While he may have had misgivings of staying too long, it was a meeting with House Speaker John Boehner that was “a catalyst” for his next life chapter, Russert says. “I had not left the bubble” of Washington, being a reporter on Capitol Hill.
Russert’s retelling of his meeting with Boehner is one of the many highlights of his book. Here’s an excerpt:
“What are you doing here?” he asks. “Sir, you called me to your office.”
He cracked a smile. “No, Shithead, not here here.” …
“Look, you’re a young man. At one point you up and realize you’ve spent your entire life here and never once got out into anything else. … “I get it. It feels like the center of the world here, but there is more out there. It gets too easy here.”
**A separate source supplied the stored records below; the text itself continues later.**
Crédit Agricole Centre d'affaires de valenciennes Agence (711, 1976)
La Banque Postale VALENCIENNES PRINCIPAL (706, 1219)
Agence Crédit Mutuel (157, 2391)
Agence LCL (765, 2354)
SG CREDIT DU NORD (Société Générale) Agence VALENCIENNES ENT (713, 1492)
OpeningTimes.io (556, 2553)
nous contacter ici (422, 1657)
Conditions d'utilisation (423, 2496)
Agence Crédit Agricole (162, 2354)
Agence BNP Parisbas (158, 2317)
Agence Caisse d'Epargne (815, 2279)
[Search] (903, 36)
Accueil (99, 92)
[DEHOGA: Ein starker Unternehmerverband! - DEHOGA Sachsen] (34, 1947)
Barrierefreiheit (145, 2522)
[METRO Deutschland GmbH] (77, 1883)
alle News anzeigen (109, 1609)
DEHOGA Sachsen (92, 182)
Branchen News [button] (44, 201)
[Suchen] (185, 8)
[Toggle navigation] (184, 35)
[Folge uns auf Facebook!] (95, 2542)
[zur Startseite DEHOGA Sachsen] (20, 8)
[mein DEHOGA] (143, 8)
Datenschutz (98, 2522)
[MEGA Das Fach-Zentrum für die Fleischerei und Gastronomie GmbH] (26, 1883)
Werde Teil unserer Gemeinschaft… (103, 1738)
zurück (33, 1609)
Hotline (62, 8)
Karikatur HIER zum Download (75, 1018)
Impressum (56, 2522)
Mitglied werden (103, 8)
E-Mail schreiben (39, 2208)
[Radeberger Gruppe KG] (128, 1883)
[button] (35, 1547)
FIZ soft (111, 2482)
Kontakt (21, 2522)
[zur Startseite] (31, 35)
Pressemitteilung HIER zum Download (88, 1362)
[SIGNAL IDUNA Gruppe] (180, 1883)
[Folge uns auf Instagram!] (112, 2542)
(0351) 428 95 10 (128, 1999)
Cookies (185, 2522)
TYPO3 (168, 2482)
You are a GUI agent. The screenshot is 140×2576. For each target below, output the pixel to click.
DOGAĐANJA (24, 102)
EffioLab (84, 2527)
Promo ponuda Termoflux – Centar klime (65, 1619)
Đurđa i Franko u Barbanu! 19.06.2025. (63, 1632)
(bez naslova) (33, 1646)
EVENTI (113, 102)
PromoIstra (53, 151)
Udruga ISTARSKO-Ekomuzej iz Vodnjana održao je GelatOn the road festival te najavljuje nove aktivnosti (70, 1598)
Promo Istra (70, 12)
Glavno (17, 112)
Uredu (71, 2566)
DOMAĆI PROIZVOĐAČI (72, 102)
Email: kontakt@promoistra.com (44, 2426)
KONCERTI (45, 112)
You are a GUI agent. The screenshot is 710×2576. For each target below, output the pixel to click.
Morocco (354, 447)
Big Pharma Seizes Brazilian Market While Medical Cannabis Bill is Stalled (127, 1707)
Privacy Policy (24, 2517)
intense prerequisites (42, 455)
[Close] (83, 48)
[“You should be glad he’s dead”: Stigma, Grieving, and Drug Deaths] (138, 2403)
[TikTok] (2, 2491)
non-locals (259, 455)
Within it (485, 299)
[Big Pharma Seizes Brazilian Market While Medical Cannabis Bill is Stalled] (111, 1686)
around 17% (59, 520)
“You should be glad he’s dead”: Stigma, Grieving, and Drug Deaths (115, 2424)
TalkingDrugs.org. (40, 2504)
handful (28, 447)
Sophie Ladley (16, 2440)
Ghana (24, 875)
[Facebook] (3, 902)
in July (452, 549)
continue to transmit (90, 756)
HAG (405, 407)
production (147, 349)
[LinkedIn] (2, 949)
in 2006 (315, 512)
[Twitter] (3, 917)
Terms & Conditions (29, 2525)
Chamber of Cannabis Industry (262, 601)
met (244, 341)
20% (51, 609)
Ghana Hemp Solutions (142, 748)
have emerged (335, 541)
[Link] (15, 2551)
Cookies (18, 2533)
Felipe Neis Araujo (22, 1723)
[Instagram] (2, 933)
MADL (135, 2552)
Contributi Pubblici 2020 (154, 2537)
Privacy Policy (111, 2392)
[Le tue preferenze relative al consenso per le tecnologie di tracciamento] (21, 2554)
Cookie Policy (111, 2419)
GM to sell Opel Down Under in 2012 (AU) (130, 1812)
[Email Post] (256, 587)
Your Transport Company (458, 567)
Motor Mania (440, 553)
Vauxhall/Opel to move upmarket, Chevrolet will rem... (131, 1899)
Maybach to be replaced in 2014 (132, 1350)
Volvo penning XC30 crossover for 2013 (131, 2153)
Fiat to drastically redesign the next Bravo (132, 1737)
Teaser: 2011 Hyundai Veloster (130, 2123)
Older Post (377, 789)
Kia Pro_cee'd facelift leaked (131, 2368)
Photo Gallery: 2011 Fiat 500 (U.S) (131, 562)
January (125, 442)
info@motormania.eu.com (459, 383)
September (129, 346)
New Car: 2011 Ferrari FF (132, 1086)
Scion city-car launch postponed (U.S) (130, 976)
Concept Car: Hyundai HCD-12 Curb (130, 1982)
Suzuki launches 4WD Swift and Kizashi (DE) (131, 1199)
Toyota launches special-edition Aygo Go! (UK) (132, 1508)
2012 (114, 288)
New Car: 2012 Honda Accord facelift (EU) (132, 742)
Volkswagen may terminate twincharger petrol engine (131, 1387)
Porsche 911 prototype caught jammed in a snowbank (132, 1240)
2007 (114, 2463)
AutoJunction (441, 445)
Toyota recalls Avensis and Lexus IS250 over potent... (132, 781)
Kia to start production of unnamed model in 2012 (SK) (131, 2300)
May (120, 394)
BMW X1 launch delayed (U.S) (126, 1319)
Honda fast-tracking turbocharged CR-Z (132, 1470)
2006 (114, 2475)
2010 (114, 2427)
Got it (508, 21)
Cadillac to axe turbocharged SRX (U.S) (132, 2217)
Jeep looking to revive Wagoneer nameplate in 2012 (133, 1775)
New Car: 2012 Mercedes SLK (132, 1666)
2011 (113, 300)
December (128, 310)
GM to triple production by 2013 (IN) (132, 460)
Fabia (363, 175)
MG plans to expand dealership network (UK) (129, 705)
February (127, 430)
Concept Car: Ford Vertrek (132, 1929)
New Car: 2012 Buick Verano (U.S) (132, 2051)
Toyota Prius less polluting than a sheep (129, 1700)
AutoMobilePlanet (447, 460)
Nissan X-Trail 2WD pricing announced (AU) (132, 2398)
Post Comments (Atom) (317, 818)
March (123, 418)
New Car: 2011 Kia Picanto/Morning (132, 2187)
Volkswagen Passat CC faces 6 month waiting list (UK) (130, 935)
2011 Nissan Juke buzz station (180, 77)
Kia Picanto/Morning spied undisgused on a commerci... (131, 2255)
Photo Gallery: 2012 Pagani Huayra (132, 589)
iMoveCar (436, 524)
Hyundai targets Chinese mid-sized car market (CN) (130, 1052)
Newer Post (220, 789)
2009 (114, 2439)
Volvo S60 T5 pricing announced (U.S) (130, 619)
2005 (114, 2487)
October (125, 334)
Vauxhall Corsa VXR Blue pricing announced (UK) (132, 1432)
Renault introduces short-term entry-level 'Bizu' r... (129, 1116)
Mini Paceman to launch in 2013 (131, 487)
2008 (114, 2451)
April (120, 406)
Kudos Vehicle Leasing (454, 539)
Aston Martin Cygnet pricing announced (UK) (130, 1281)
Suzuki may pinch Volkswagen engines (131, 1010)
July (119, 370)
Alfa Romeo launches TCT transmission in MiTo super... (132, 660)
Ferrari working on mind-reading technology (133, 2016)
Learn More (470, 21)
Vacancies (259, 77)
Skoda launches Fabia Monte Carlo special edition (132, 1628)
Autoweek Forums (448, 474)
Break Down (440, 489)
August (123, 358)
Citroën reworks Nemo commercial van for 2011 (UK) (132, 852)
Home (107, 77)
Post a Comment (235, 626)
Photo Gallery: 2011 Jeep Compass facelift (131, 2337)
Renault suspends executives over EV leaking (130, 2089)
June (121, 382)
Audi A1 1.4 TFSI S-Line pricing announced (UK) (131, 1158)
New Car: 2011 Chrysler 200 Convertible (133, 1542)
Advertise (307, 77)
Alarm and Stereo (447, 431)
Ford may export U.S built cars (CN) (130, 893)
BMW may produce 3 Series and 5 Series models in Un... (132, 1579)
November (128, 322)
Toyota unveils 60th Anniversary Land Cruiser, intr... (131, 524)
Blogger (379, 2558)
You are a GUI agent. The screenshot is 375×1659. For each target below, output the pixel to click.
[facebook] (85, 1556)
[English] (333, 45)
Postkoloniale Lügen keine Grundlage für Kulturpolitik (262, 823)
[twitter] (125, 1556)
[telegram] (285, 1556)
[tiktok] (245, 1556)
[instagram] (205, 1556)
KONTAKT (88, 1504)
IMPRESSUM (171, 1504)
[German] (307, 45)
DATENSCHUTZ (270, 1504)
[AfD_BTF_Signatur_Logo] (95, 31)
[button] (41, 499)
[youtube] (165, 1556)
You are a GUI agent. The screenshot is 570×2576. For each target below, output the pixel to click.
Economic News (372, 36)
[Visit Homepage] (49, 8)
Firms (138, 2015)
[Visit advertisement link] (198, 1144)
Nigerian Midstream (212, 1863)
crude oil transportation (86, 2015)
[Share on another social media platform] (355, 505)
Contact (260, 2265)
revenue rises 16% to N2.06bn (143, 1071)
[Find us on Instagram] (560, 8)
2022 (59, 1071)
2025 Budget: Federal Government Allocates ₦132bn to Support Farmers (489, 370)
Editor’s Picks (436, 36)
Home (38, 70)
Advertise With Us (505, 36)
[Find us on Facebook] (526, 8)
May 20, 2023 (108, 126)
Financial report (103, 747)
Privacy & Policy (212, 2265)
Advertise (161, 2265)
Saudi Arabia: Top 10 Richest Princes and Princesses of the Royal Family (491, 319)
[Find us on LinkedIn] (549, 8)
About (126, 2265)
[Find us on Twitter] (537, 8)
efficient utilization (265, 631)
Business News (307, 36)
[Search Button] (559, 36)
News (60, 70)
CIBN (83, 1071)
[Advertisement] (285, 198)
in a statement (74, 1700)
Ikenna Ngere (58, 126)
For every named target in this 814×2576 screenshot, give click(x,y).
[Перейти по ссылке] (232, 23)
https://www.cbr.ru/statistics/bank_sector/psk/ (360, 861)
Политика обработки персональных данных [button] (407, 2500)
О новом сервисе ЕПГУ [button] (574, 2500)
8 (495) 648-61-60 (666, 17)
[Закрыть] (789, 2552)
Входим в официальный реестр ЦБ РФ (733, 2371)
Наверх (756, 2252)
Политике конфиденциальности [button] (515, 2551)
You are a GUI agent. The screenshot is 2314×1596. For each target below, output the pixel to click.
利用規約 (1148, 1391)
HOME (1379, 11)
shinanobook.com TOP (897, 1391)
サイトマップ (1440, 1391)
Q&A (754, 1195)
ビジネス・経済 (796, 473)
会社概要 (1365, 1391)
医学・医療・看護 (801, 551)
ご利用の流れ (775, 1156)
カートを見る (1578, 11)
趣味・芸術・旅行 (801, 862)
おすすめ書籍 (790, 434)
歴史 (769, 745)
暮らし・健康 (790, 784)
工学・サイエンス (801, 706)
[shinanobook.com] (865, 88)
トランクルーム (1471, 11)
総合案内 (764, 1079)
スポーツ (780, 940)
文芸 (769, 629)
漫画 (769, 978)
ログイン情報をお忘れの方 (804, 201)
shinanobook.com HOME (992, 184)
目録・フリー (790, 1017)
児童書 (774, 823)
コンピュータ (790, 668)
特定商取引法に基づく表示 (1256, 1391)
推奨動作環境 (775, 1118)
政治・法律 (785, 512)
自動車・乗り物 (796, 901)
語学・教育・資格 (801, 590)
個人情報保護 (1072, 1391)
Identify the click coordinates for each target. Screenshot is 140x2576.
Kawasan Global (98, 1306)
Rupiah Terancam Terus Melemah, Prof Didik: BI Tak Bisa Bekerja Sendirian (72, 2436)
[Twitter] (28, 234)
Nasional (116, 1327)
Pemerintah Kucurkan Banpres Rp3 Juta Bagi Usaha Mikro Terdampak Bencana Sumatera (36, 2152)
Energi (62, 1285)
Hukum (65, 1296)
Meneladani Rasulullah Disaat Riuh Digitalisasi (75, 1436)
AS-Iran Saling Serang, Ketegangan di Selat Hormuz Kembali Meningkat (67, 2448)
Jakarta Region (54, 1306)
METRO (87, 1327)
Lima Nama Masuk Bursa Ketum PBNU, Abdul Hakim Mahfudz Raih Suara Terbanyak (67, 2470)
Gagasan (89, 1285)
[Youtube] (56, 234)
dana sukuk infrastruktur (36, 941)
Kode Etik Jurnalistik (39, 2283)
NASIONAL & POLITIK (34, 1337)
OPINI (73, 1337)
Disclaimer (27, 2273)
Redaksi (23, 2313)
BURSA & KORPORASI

… I stand to leave and look at him a final time, fingering his cigarette, a man who has it all. Yet he has one message for me — get the hell out of here.
As I walk out, I’m not angry at him. There is no rush of Don’t tell me what to do, old man. Instead — and it takes me a while to realize this — in his own unintentional way, Boehner channels the spirit of my father. He pushes me to think. A man who reaches the summit of Washington from humble means, just like Dad, is astutely aware of all the mountains he will never see.
So, before the election of 2016, the 30-year-old Russert chucks it all and sets out to see the world, to find his voice … and clarity.
His many travels (a selection in the book of the 67 places visited over three years) include Vietnam (“kind people”), Hiroshima, Easter Island (“a small dot in the wide, blue Pacific”) and China — the corporate party — as it were — along with South America and Africa. (See the book for more places.)
Finally, in the Holy Land, at the Wailing Wall or Western Wall in East Jerusalem, Russert inserts a prayer for his father. It is Second Timothy 4:7 and reads, “I have fought the good fight; I have finished the race; I have kept the faith.”
Back in Georgetown, where the family has a house on Prospect Street — next door to the house flaunting the Transformer statues — Russert enjoys the simple things: walking the dog to Volta Park (“yappy hour”). Favorite eateries? Martin’s Tavern, of course, “with Billy, and love the staff” and Apero’s on P Street.
As far as Russert views today’s journalism, he laments that it has “lost nuance,” settling for instant gratification and jumping to conclusions.
For now, he sees his future in storytelling, such as that of “Look for Me There.” This youngish, seemingly laidback man, mature beyond his years, is back in the neighborhood and nation — and offers all of us timeless advice, so personal and so well worth reading anew.